I am using RTK to do iterative reconstruction. Everything seems to be working, except when trying to run things on the GPU. Everything compiles fine and it runs. However, when the GPU-compiled programs run, they are slow, slower than the CPU versions. nvtop shows that the process is present on the GPU, but that it is using 0% of GPU processing while it is hammering the CPU. This is true of RTK code that I wrote as well as the RTK-ready applications such as rtkfdk, admmtv, conjugategradient, etc. I have compiled (clean) ITK with the flags ITK_USE_GPU and RTK_USE_CUDA. Below is a list of system stuff (for reference) and the display from nvtop.

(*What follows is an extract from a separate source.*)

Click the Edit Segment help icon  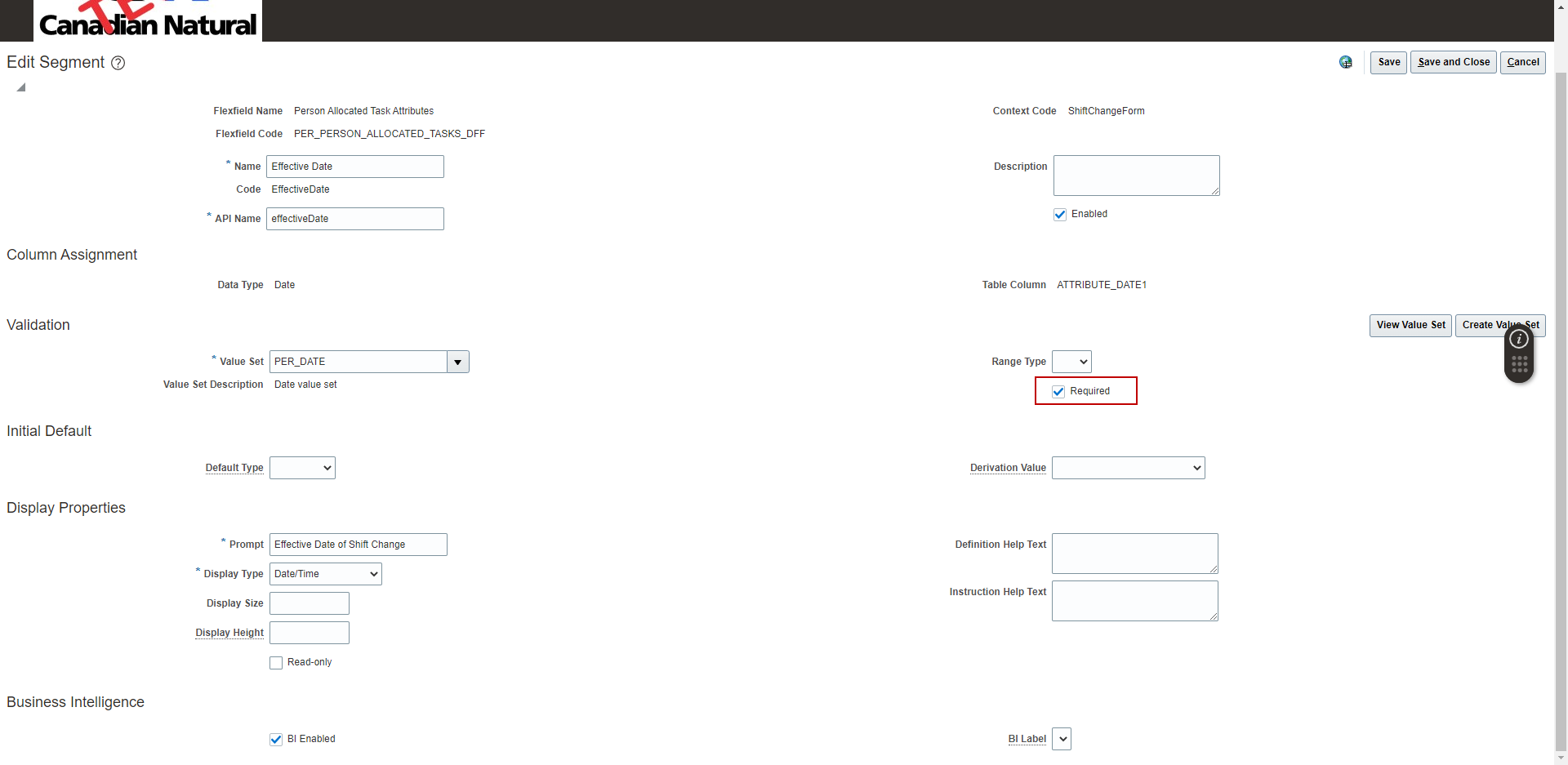118,63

Any pointers/advice is appreciated.

Ross

OS: Ubuntu 22.04
Graphics card: NVIDIA RTX 500
Driver Version: 535.183.01
CUDA Version: 12.2

@simon.rit might answer.

Thx

Could you please provide a concrete example of what you’re trying to do? For rtkfdk, you need to use the option --hardware cuda. For iterative reconstruction, you need to use forward and backprojectors, e.g. --fp CudaRayCast --bp CudaVoxelBased.

1 Like

Aha. I see these now in the command-line options for these executables. Let me try these options and see how it goes.

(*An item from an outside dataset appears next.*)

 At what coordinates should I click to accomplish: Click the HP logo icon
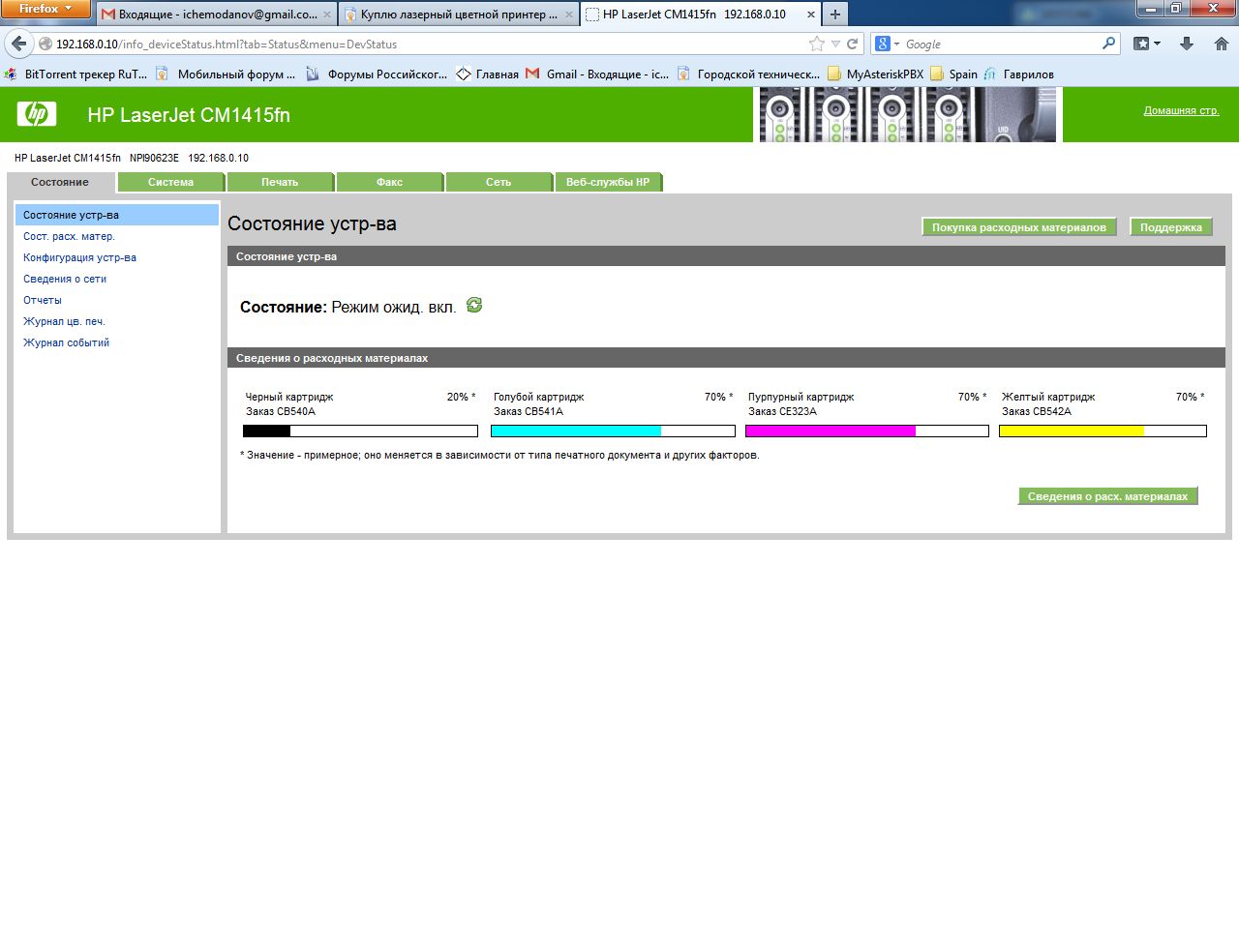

This seems to work. Thanks, so much, for your help!

1 Like

Hi,

Thanks so much for your help. RTK is really a great resource, and I have been studying how it is put together. Great design and software.

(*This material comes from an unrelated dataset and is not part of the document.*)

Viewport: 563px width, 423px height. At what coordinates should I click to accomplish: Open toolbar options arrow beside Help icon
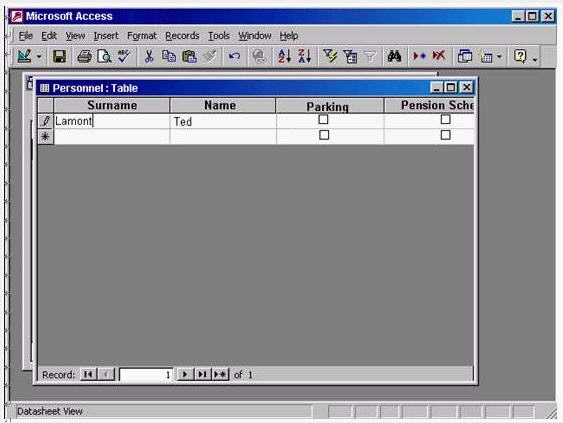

I am still having some trouble getting the GPU to engage consistently. When I run the applications that are built in RTK from the command line. Things work as expected. That is, the application uses the GPU consistently and does not use the CPU much. To determine this I use nvtop in linux. So for the commands:

Create a simulated geometry

rtksimulatedgeometry -n 180 -o geometry.xml

Create projections of the phantom file

rtkprojectshepploganphantom -g geometry.xml -o projections.mha --spacing 2 --dimension 800

Reconstruct

rtkregularizedconjugategradient -p . -r projections.mha -o regularizedrecon.mha -g geometry.xml --spacing 2,2,16 --dimension 800,800,100 --tviter 4 --gammatv 10.0 -n 10 --tikhonov 1.0 --gammalaplacian 1.0 --fp CudaRayCast --bp CudaVoxelBased

I get the following GPU behavior:

Which makes sense. Everything seems to be computed on the GPU. Very little use of the CPU during the iterative reconstruction process. However, if I create my own CG iterative code (.cxx attached), I get a different behavior, for the same geometry and reconstruction volume. There is a burst of GPU activity at each iteration and then the process hammers the CPU for several seconds. Like this:

I figure that some piece of the processing is not being done on the GPU. Must be some filter that I have not GPU enabled. However, I have not yet been able to figure out what I am missing. I have verified that the projections and the volume for reconstruction are cuda images, and all of the filters are templated for cuda images.

Any suggestions would be appreciated.

Regards,

Ross

FirstCudaReconstructionCG.cxx (5.0 KB)

I don’t know what could be the issue, I would have expected the same behaviour. Is your code indeed slower than the command line application?
My suggestion would be to run the two codes with the exact same parameters and to turn on the CMake option RTK_PROBE_EACH_FILTER. The --verbose option of the command line tool will then report the time spent in each filter. You can do the same in your code, see code here, and compare the printed results to understand what filter is causing this.